The headers are installed and smoke line attached. The mufflers required some custom work with the support mounts in the fuselage exhaust tunnel. Not my favorite way to do it but I had to make the canister mount permanent due to limited space.
 
 
Note the screws on the canister coupler, this has never been a problem on my Large cans but the medium cans always want to spin and slip out so I have to put a stainless set screw in to hold it.
 
 
 
 
Pilot includes a cowl engine face that can be cut for baffling. The idea here is to only have air enter the cowl forced over the engine. What’s most important is to have more air exit the cowl than entering, 3:1 seems to be the rule.

 
The Yak cowl is round so I decided to cut round vents on the cowl instead of the usual rectangle.  This mad life much easier and things faster than drawing all those vents and using the dermal and covering myself, the garage and the plane in fiberglass.



 
To keep things light and the CG balanced I went with a manual choke.


 
The handsome builder.
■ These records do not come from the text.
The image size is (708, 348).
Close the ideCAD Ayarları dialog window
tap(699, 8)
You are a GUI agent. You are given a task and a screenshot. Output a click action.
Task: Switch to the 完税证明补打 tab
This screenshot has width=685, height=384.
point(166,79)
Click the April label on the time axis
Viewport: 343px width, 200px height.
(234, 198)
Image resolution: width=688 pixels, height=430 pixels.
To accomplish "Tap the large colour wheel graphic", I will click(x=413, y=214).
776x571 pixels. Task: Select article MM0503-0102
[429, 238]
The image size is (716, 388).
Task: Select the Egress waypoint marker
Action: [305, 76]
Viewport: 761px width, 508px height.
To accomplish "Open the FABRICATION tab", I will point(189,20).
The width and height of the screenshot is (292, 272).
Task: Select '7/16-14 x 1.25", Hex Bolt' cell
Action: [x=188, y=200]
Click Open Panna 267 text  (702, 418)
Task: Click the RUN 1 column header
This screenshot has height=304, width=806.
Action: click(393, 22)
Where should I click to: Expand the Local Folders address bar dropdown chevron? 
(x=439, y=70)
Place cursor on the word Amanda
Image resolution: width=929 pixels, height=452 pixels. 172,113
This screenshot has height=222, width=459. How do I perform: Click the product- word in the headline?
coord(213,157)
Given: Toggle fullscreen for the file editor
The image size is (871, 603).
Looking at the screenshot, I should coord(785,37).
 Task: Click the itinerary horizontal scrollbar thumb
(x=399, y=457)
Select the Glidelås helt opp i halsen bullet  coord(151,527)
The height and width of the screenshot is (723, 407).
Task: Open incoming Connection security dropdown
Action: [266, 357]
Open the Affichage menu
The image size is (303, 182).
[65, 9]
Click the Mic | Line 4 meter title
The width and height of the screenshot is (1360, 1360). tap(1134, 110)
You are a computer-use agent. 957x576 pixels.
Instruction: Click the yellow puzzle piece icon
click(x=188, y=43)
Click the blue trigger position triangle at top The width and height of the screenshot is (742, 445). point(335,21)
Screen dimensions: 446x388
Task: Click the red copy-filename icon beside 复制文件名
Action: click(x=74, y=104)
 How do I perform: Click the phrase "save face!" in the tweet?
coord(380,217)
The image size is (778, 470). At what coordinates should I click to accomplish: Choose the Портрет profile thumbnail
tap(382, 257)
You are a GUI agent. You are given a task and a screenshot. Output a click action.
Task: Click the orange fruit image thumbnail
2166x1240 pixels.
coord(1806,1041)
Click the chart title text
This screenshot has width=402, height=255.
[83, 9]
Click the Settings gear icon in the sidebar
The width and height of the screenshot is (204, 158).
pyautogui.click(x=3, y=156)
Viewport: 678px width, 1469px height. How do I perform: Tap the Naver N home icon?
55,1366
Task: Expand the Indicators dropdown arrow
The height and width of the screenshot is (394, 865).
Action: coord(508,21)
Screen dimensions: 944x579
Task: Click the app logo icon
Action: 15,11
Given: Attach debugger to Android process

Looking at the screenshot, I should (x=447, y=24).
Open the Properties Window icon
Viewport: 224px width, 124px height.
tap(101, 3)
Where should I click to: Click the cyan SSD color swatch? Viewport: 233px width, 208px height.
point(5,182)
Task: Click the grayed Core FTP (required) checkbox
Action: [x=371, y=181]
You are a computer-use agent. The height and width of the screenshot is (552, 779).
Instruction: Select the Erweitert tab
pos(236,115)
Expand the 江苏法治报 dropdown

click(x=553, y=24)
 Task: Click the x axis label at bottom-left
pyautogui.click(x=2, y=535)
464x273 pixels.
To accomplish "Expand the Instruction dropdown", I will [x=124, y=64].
Last step is to run the engine and get it tuned. I will be starting out with a Falcon 29x9 prop on Redline oil 40:1
Speaking about balance again
balance it appears I am at a neutral spot so placement of everything seems to be spot on but each plane has different characteristics so some placement may be necessary later on.
 
 

 
Thanks for following the build; I hope to have a report of success after the maiden flight.